In 1950 — the same distance into the past as 2100 is into the future — Canada’s population was just shy of 14 million. We’ve grown our population by 66 per cent since then. What the Century Initiative is putting on the table is less than 60 per cent growth over 75 years — a more modest increase than what we’ve already seen for generations. 

Former Progressive Conservative Prime Minister Brian Mulroney described the idea a few years ago as “a new national policy,” harkening back to the one that helped build the country in the first place. As he told an audience back in 2021, “if we are going to maintain … our internal strength and our growth and our capacity and our outside influence, we need more people – a lot more.” 

The combination of an aging population and declining birth rates is leading Canada, like every other developed nation on earth, into a demographic death trap. Absent a growing population, we’ll either need to pay a lot more taxes to fund the growing bill associated with an aging population or cut the benefits they’ve come to expect. As RBC economist Carrie Freestone wrote in a 2024 research note, “an aging population does create substantial costs for an economy that need to be paid at some point. Not being proactive in getting ahead of that curve is effectively passing on the costs to future taxpayers.”

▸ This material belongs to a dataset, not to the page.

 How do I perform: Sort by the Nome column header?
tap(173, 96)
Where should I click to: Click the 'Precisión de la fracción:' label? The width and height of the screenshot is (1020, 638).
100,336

It’s probably tempting — and maybe even irresistible — for Carney and his team to steer around this issue. The longstanding Canadian consensus around the benefits of immigration has collapsed over the last few years, and the government he inherited was responsible for a large part of that. Its failure to more quickly apprehend and address the housing crisis and the role surging immigration was playing in it contributed significantly to the 2023-24 collapse in the party’s own public support and poll numbers. 

Pierre Poilievre wants Canadians to believe that the so-called "Century Initiative" is a radical and dangerous idea — and that Mark Carney's Liberals are behind it. Why Carney should call his bluff and start talking about it more, not less.

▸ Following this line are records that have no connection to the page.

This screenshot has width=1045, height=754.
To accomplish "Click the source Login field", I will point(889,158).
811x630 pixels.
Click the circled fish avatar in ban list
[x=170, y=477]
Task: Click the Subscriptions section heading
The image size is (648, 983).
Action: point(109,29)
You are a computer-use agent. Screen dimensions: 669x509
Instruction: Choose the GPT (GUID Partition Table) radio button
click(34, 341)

But there’s an opportunity here for the Liberals to reorient the immigration debate around our current circumstances. Right now, Canada could use a lot more of the internal strength, capacity and outside influence that former prime minister Mulroney referenced. And with the United States already hemorrhaging talented people — three prominent Yale professors, including historian Timothy Snyder, have already decamped for Canada — Canada has a generational opportunity to use immigration to its economic and cultural advantage. 

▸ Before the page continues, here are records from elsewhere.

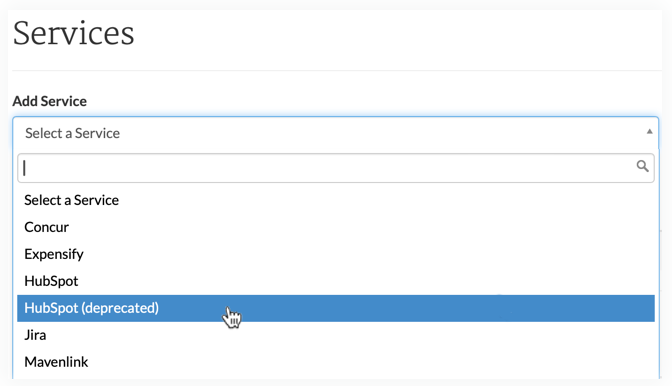Image resolution: width=672 pixels, height=386 pixels.
Task: Click the Select a Service combo box header
Action: [x=336, y=133]
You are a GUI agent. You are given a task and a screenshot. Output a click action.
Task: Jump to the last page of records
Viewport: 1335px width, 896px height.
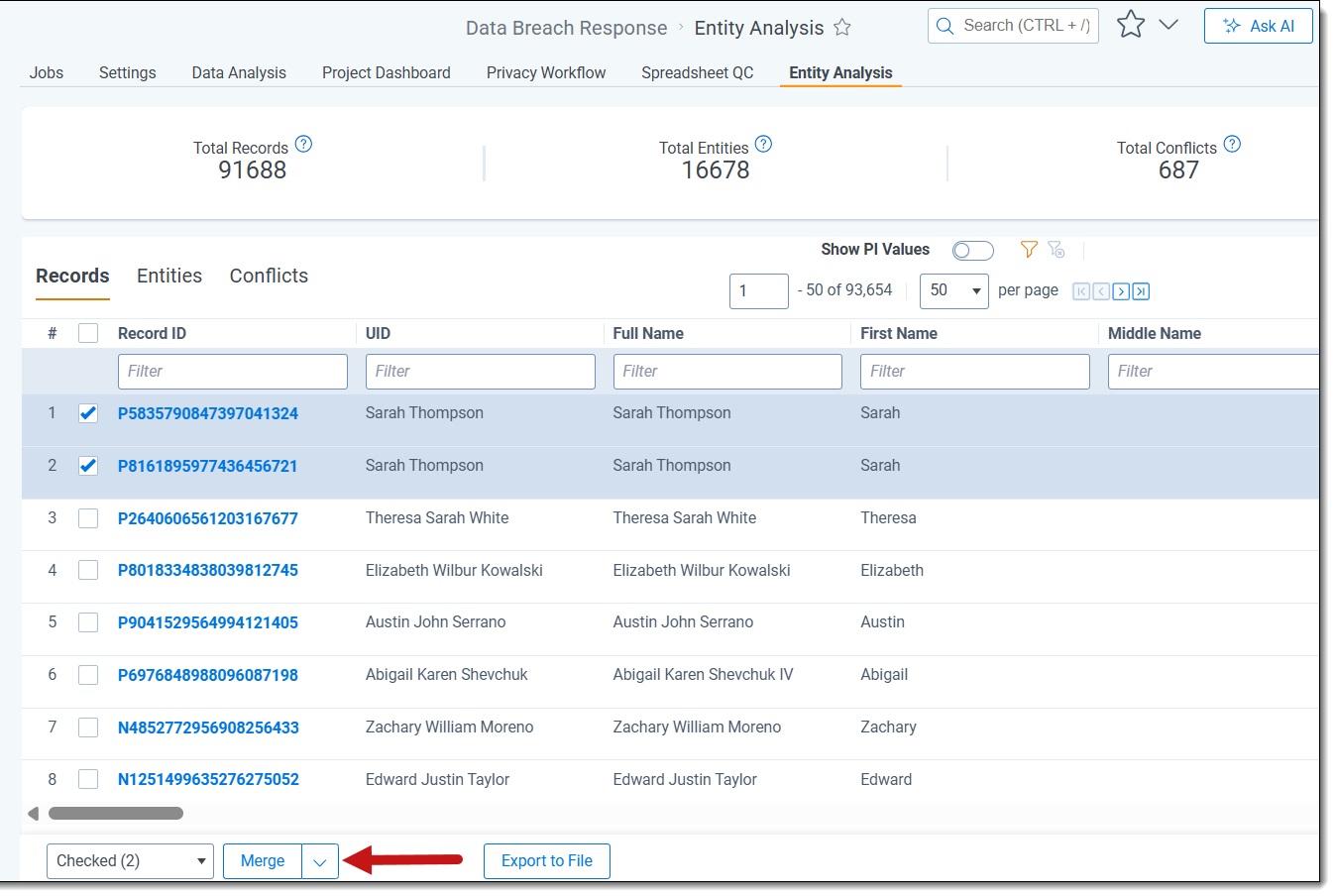pos(1141,291)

A necessary precondition here are policies and investments around housing, transportation and healthcare that ensures we don’t repeat the mistakes of the last few years. But taken together (and pursued diligently) it could help Canada increase its global reach and influence — and reduce its economic and military reliance on the United States. Now, perhaps more than ever, that’s something that Canadians are open to supporting. 

Leaning into the Century Initiative’s goals would also further disorient the Conservatives, mostly by tempting Poilievre and his proxies to go down conspiratorial rabbit holes rather than addressing the real issue in this campaign. During a recent panel appearance at the Empire Club, conservative strategist Kory Teneycke — who recently helped steer Doug Ford to yet another majority government — pointed out just how dangerous this kind of distraction is right now for the Conservatives. “You’ve gotta have a pivot that is taking some of the momentum of that issue shift and directing it towards things that are yours. It’s not going to happen if you're talking about the World Economic Forum and or the Century Initiative or god knows what other thing that is of little or no relevance to voters."

The Century Initiative’s manifesto says that “in an era of increasing global competition and uncertainty, long-term population planning is not just an opportunity — it’s a necessity for safeguarding Canada’s sovereignty and securing its place on the world stage.” Those sound like important priorities right now. Mark Carney should dare Pierre Poilievre to disagree.